▶ **What is expected**
Which lines run from the one containing "The width and" to the end of the material below? Copy them exactly, pictures excluded.

══ Data to use

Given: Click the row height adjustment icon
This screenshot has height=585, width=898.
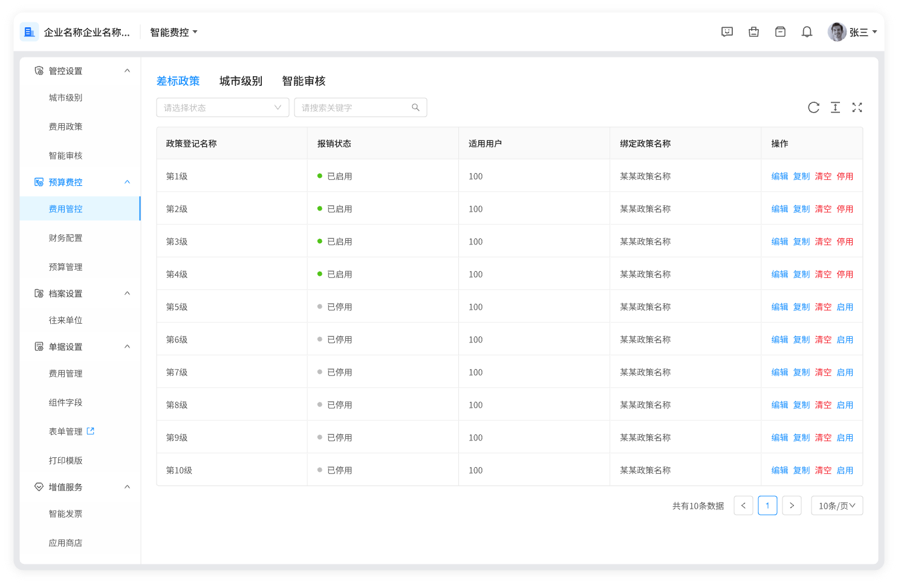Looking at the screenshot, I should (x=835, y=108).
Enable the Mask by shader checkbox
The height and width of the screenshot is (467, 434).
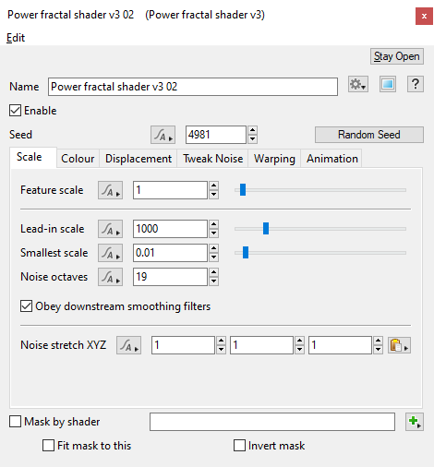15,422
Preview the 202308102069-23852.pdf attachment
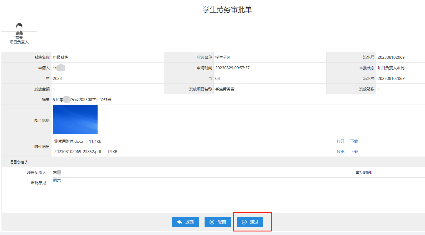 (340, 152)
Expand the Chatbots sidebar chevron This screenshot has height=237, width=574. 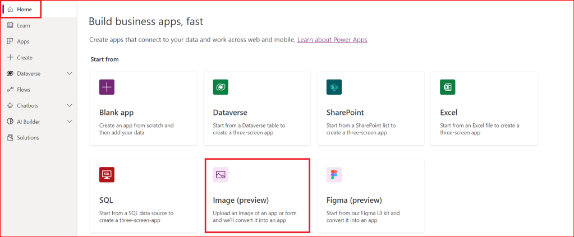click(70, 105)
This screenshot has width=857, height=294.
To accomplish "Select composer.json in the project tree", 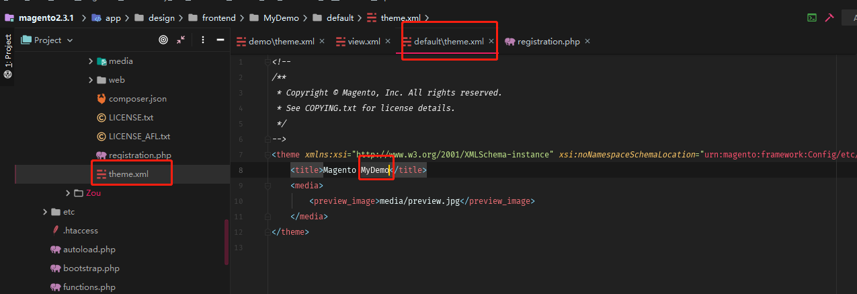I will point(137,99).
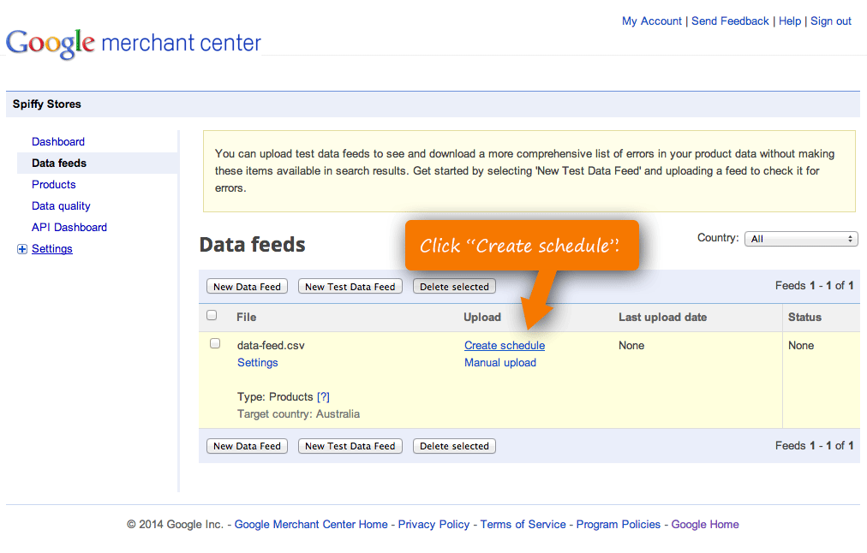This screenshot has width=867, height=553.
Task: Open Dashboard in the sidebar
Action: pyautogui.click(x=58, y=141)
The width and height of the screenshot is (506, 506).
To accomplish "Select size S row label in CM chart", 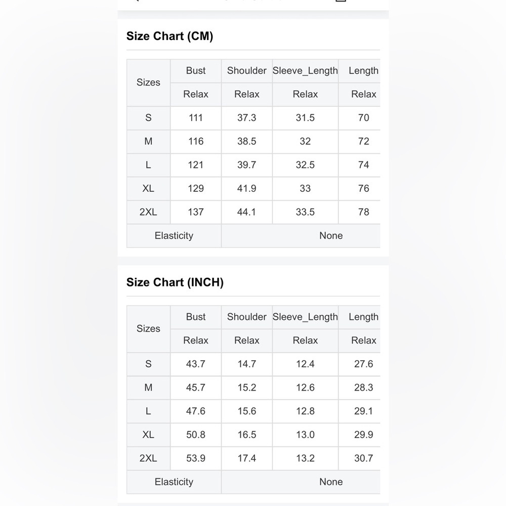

════

▶ **Response**
The width and height of the screenshot is (506, 506).
To accomplish "Select size S row label in CM chart", 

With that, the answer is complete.